Stored items from a collection:

▬▬▬▬▬▬

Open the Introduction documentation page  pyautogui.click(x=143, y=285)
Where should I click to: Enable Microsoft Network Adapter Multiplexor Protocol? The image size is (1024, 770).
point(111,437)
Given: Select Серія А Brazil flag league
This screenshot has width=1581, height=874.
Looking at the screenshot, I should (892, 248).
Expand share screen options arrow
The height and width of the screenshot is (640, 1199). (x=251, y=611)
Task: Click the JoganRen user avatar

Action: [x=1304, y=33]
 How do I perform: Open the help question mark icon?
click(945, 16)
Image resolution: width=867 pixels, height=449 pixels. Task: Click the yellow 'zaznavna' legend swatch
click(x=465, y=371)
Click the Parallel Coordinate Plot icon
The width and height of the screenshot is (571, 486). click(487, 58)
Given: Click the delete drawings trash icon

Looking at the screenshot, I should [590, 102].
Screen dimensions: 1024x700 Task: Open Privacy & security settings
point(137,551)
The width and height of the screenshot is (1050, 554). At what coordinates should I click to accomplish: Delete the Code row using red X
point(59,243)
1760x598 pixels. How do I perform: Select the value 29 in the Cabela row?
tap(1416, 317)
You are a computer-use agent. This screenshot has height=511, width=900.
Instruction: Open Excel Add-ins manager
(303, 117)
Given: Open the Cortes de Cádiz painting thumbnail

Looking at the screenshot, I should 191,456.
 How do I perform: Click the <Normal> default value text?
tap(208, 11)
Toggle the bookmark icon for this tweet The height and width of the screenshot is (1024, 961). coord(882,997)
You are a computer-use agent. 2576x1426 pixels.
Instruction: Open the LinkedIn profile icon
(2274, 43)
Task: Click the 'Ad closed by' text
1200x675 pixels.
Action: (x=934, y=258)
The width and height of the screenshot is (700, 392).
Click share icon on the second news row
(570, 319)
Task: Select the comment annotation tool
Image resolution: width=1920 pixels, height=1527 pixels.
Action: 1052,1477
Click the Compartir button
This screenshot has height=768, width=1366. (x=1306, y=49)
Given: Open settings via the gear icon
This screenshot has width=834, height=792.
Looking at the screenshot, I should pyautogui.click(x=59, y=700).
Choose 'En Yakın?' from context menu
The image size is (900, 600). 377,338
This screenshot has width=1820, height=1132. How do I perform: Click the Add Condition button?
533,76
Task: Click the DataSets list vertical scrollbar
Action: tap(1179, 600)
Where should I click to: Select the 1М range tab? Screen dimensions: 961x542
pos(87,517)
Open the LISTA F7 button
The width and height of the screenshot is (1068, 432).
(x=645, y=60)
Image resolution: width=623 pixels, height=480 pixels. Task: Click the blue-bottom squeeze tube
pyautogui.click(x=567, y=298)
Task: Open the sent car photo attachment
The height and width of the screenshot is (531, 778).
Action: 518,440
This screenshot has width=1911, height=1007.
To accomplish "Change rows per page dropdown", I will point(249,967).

▬▬▬▬▬▬

**AIM OF THE TASK:** The line above containing "Image resolution: width=867", the line containing "Given: Open settings via the gear icon", and every line between them are to be transcribed exactly; no other line is wanted.

**THE ANSWER:**
Image resolution: width=867 pixels, height=449 pixels. Task: Click the yellow 'zaznavna' legend swatch
click(x=465, y=371)
Click the Parallel Coordinate Plot icon
The width and height of the screenshot is (571, 486). click(487, 58)
Given: Click the delete drawings trash icon

Looking at the screenshot, I should [590, 102].
Screen dimensions: 1024x700 Task: Open Privacy & security settings
point(137,551)
The width and height of the screenshot is (1050, 554). At what coordinates should I click to accomplish: Delete the Code row using red X
point(59,243)
1760x598 pixels. How do I perform: Select the value 29 in the Cabela row?
tap(1416, 317)
You are a computer-use agent. This screenshot has height=511, width=900.
Instruction: Open Excel Add-ins manager
(303, 117)
Given: Open the Cortes de Cádiz painting thumbnail

Looking at the screenshot, I should 191,456.
 How do I perform: Click the <Normal> default value text?
tap(208, 11)
Toggle the bookmark icon for this tweet The height and width of the screenshot is (1024, 961). coord(882,997)
You are a computer-use agent. 2576x1426 pixels.
Instruction: Open the LinkedIn profile icon
(2274, 43)
Task: Click the 'Ad closed by' text
1200x675 pixels.
Action: (x=934, y=258)
The width and height of the screenshot is (700, 392).
Click share icon on the second news row
(570, 319)
Task: Select the comment annotation tool
Image resolution: width=1920 pixels, height=1527 pixels.
Action: 1052,1477
Click the Compartir button
This screenshot has height=768, width=1366. (x=1306, y=49)
Given: Open settings via the gear icon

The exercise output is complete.